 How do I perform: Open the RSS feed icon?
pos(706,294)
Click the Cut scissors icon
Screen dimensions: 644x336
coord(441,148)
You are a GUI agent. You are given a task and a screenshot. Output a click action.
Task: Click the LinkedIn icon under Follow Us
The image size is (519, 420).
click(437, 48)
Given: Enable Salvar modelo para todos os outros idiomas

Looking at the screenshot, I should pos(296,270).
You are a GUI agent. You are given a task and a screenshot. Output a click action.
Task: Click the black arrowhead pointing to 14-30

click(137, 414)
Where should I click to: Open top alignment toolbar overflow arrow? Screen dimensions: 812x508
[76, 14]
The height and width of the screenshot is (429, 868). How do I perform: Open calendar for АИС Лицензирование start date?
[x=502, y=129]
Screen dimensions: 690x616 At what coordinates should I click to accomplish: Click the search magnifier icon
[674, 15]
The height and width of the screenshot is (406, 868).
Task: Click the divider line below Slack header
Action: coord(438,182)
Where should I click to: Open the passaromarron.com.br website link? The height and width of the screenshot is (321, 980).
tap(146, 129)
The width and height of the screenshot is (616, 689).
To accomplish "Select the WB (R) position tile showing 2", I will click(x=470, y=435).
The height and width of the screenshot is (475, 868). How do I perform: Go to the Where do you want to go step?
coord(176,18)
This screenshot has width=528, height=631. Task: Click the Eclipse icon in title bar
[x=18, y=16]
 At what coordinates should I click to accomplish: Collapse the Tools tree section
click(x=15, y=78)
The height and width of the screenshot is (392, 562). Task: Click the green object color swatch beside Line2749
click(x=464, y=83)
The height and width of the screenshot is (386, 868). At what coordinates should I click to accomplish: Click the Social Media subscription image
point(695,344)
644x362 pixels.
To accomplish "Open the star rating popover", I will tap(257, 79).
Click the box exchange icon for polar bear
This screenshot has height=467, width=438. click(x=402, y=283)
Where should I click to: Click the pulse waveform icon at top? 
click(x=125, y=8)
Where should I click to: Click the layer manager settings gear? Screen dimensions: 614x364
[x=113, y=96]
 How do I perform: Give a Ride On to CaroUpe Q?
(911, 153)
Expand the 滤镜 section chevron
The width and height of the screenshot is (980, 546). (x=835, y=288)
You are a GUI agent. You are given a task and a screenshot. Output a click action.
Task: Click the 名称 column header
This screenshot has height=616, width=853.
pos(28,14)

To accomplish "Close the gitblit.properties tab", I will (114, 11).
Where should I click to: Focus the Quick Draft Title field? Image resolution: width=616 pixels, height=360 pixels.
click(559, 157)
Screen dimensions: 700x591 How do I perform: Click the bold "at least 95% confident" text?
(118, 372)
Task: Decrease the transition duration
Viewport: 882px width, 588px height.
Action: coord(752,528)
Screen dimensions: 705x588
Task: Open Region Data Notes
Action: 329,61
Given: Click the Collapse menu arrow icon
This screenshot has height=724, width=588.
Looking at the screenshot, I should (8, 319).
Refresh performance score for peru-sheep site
•••
- **Action item**
If a line in the material above holds "will", copy it.

- **Exercise response**
To accomplish "Select the WB (R) position tile showing 2", I will click(x=470, y=435).
To accomplish "Open the star rating popover", I will tap(257, 79).
To accomplish "Close the gitblit.properties tab", I will (114, 11).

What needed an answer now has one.